Reproduce every row below word for word, changing nothing.
## BEGIN Data rows
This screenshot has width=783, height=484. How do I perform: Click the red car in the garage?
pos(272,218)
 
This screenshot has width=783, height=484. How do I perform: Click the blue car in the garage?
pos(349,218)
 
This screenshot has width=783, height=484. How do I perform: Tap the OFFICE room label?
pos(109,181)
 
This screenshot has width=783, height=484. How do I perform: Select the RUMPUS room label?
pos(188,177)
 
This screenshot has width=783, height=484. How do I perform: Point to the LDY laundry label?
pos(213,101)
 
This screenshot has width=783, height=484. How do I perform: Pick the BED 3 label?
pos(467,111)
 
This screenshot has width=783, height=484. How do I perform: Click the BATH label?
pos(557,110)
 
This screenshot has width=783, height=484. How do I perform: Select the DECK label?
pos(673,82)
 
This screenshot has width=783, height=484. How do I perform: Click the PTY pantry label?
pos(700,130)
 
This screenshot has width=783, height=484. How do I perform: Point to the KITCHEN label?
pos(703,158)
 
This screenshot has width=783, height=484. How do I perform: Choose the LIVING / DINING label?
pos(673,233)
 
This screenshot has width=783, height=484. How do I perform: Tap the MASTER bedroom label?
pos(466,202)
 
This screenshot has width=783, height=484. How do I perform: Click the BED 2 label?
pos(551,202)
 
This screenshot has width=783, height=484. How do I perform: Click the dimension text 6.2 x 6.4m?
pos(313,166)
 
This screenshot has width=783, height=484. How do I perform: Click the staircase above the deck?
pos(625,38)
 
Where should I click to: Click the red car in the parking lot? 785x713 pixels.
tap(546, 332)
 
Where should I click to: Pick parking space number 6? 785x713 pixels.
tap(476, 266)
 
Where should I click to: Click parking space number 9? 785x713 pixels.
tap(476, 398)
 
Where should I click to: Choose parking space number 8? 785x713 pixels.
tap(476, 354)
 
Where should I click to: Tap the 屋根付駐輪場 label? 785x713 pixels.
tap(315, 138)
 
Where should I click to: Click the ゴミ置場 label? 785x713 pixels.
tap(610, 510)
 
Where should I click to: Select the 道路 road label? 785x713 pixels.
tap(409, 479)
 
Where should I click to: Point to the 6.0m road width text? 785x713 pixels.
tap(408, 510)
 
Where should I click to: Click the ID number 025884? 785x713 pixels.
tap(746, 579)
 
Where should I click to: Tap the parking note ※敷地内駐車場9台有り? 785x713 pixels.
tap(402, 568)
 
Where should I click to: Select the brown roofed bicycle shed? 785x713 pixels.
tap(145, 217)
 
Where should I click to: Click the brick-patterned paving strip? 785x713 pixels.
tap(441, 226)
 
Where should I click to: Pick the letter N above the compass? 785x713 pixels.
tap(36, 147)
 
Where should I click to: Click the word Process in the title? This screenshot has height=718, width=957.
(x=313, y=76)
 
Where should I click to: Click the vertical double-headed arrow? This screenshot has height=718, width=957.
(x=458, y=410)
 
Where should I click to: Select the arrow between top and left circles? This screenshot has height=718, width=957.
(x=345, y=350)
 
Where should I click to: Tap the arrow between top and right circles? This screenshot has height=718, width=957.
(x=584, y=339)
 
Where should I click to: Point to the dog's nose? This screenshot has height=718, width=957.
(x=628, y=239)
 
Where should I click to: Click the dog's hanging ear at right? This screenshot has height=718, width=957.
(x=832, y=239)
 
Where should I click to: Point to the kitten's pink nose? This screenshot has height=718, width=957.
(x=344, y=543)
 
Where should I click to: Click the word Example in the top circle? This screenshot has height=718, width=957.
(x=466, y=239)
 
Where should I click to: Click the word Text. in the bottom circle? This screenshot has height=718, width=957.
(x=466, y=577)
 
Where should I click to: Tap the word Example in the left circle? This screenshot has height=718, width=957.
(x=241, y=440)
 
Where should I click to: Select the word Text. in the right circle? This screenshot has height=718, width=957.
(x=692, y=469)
## END Data rows
# Full answer:
This screenshot has width=783, height=484. How do I perform: Click the red car in the garage?
pos(272,218)
 
This screenshot has width=783, height=484. How do I perform: Click the blue car in the garage?
pos(349,218)
 
This screenshot has width=783, height=484. How do I perform: Tap the OFFICE room label?
pos(109,181)
 
This screenshot has width=783, height=484. How do I perform: Select the RUMPUS room label?
pos(188,177)
 
This screenshot has width=783, height=484. How do I perform: Point to the LDY laundry label?
pos(213,101)
 
This screenshot has width=783, height=484. How do I perform: Pick the BED 3 label?
pos(467,111)
 
This screenshot has width=783, height=484. How do I perform: Click the BATH label?
pos(557,110)
 
This screenshot has width=783, height=484. How do I perform: Select the DECK label?
pos(673,82)
 
This screenshot has width=783, height=484. How do I perform: Click the PTY pantry label?
pos(700,130)
 
This screenshot has width=783, height=484. How do I perform: Point to the KITCHEN label?
pos(703,158)
 
This screenshot has width=783, height=484. How do I perform: Choose the LIVING / DINING label?
pos(673,233)
 
This screenshot has width=783, height=484. How do I perform: Tap the MASTER bedroom label?
pos(466,202)
 
This screenshot has width=783, height=484. How do I perform: Click the BED 2 label?
pos(551,202)
 
This screenshot has width=783, height=484. How do I perform: Click the dimension text 6.2 x 6.4m?
pos(313,166)
 
This screenshot has width=783, height=484. How do I perform: Click the staircase above the deck?
pos(625,38)
 
Where should I click to: Click the red car in the parking lot? 785x713 pixels.
tap(546, 332)
 
Where should I click to: Pick parking space number 6? 785x713 pixels.
tap(476, 266)
 
Where should I click to: Click parking space number 9? 785x713 pixels.
tap(476, 398)
 
Where should I click to: Choose parking space number 8? 785x713 pixels.
tap(476, 354)
 
Where should I click to: Tap the 屋根付駐輪場 label? 785x713 pixels.
tap(315, 138)
 
Where should I click to: Click the ゴミ置場 label? 785x713 pixels.
tap(610, 510)
 
Where should I click to: Select the 道路 road label? 785x713 pixels.
tap(409, 479)
 
Where should I click to: Point to the 6.0m road width text? 785x713 pixels.
tap(408, 510)
 
Where should I click to: Click the ID number 025884? 785x713 pixels.
tap(746, 579)
 
Where should I click to: Tap the parking note ※敷地内駐車場9台有り? 785x713 pixels.
tap(402, 568)
 
Where should I click to: Select the brown roofed bicycle shed? 785x713 pixels.
tap(145, 217)
 
Where should I click to: Click the brick-patterned paving strip? 785x713 pixels.
tap(441, 226)
 
Where should I click to: Pick the letter N above the compass? 785x713 pixels.
tap(36, 147)
 
Where should I click to: Click the word Process in the title? This screenshot has height=718, width=957.
(x=313, y=76)
 
Where should I click to: Click the vertical double-headed arrow? This screenshot has height=718, width=957.
(x=458, y=410)
 
Where should I click to: Select the arrow between top and left circles? This screenshot has height=718, width=957.
(x=345, y=350)
 
Where should I click to: Tap the arrow between top and right circles? This screenshot has height=718, width=957.
(x=584, y=339)
 
Where should I click to: Point to the dog's nose? This screenshot has height=718, width=957.
(x=628, y=239)
 
Where should I click to: Click the dog's hanging ear at right? This screenshot has height=718, width=957.
(x=832, y=239)
 
Where should I click to: Point to the kitten's pink nose? This screenshot has height=718, width=957.
(x=344, y=543)
 
Where should I click to: Click the word Example in the top circle? This screenshot has height=718, width=957.
(x=466, y=239)
 
Where should I click to: Click the word Text. in the bottom circle? This screenshot has height=718, width=957.
(x=466, y=577)
 
Where should I click to: Tap the word Example in the left circle? This screenshot has height=718, width=957.
(x=241, y=440)
 
Where should I click to: Select the word Text. in the right circle? This screenshot has height=718, width=957.
(x=692, y=469)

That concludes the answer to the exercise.